Outro caso do tipo envolveu Verônica Sabrina Sousa Silva, 27. Repositora de supermercado, ela voltava de carro com o companheiro, José Carlos da Rocha, da casa da mãe, que morava no bairro Parque Duque, em Duque de Caxias, quando foi vítima de uma tentativa de assalto na avenida Pelotas, no bairro Sarapuí, por volta das 19h30 do dia 30 de dezembro de 2018.

Rocha era agente penitenciário, reagiu à abordagem e levou cinco tiros no peito. Verônica estava grávida de seis meses de Davi, que seria seu primeiro filho, e foi atingida na cabeça. O casal planejava passar o Réveillon em Copacabana e morava a menos de 15 minutos do local do crime, em Campos Elíseos, também em Caxias.

Verônica e Rocha foram levados para o Hospital Adão Pereira Nunes. Ela morreu logo após o parto de emergência. Ele também não resistiu aos disparos. Após quatro dias internado em estado grave, o bebê faleceu em 3 de janeiro de 2019. ]
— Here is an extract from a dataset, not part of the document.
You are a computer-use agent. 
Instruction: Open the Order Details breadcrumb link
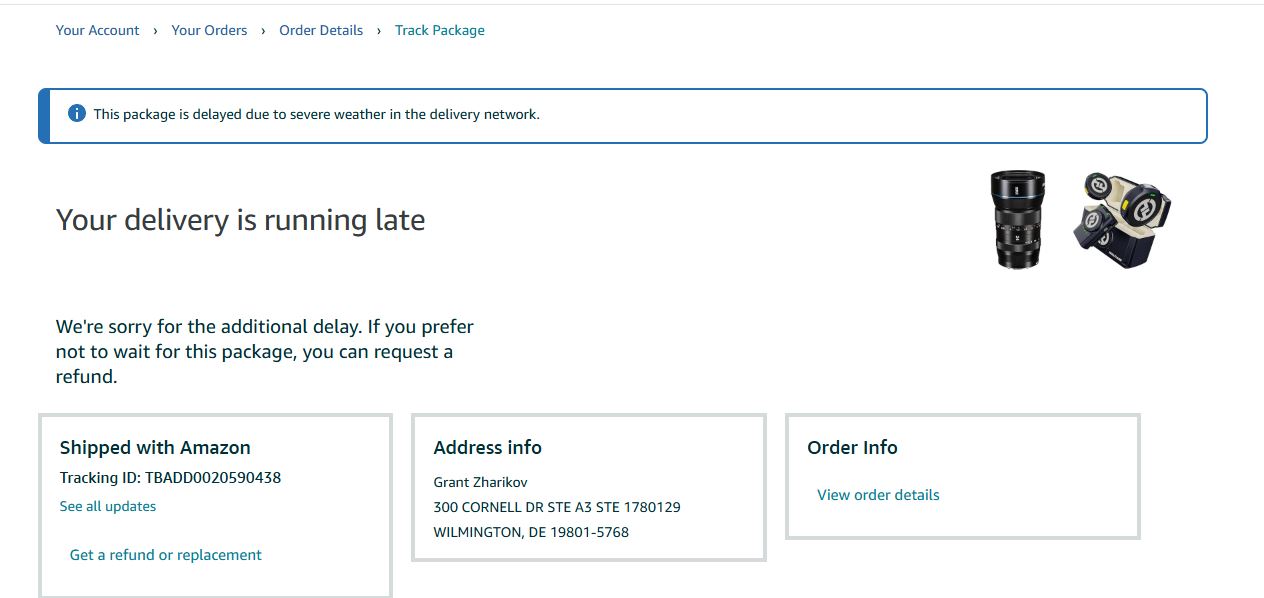(x=321, y=30)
“De quem está à margem da lei, a gente já não espera absolutamente nada. Mas a gente espera e precisa de respostas dos responsáveis pela condução da política de segurança pública vigente no Rio de Janeiro”, afirma Cecília.

“A gente precisa que o sistema de Justiça funcione para as vítimas da violência armada no Rio de Janeiro. Precisamos de mais respostas e as que estão sobre a mesa neste momento não respondem à dor das famílias vítimas da violência armada no Rio de Janeiro”, diz ela.